The freeze-dried formulation is packed in an atmosphere of nitrogen at a slight vacuum. To prepare a solution for cell culture, introduce an air filled syringe through the septum to equalize the pressure. Next, add sufficient 10 mM HCl or 100 mM acetic acid to the vial to achieve a peptide concentration of at least 0.1 mg/mL. Concentrations of 1 mg/mL or more are recommended. Mix the solution thoroughly to ensure the peptide is completely dissolved. The solution can then be filtered through a low-protein binding membrane before addition to cell culture medium or it can be added directly to the medium, which can subsequently be filtered.

The liquid product is formulated in acetic acid (100 mM) at a concentration of 5 – 7 g/L and is ready to dilute straight into cell culture medium to achieve a biologically active concentration of about 50 µg/L. The final dilution of 100,000-fold, means that there is no effect on pH or osmolality of the cell culture medium.

A titration for LongR3 IGF-I should be performed for each different application as the optimum concentration may vary slightly depending upon the cell type used and other components present in the medium. The recommended final concentration range of LongR3 IGF-I is 10 to 50 µg/L.

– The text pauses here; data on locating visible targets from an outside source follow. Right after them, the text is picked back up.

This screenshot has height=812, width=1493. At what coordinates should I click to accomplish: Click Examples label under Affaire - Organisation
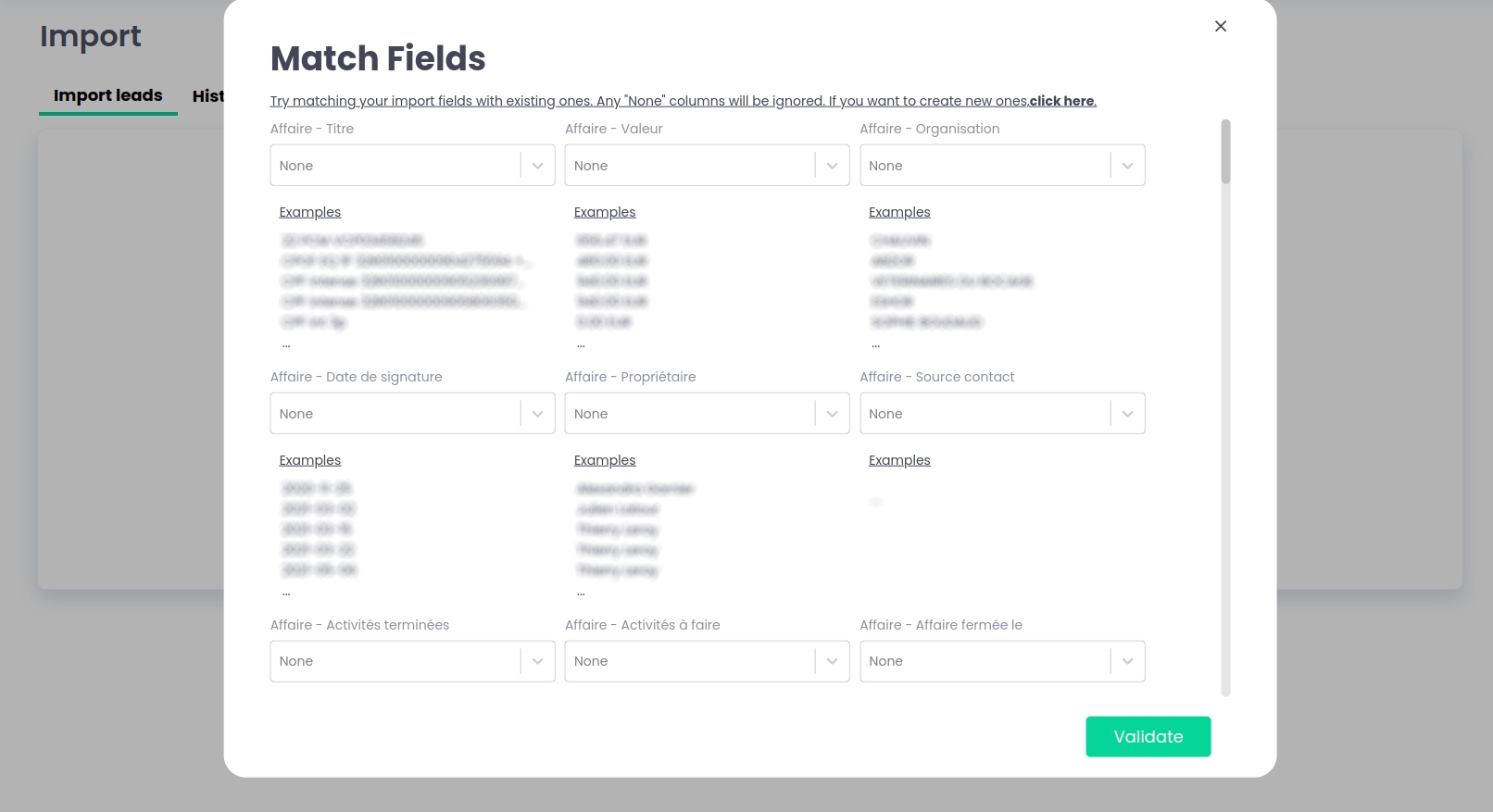pos(899,212)
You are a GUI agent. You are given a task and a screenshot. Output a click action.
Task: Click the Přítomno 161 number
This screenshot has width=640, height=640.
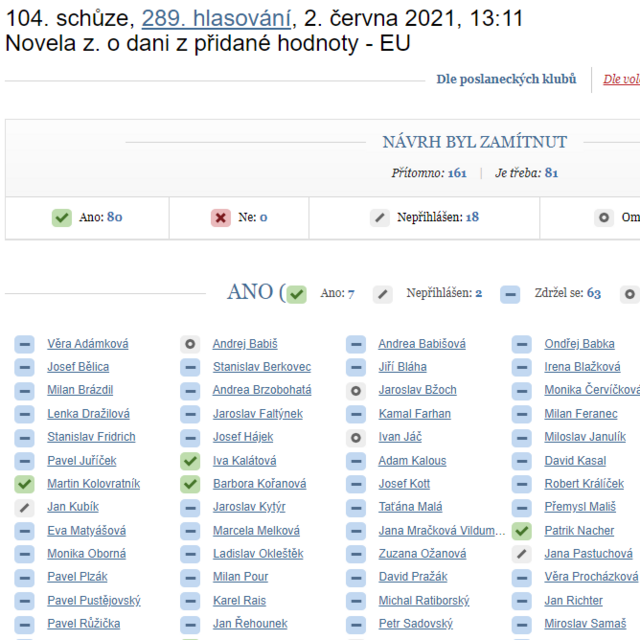pyautogui.click(x=457, y=173)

Because LongR3 IGF-I and insulin act through the same cell receptor, the effectiveness of LongR3 IGF-I will be masked if it is added in conjunction with commonly employed concentrations of insulin (~10 mg/L). However, inclusion of physiological levels of insulin (~5 µg/L) in cell culture medium containing the recommended levels of LongR3 IGF-I can result in beneficial synergistic effects in certain applications.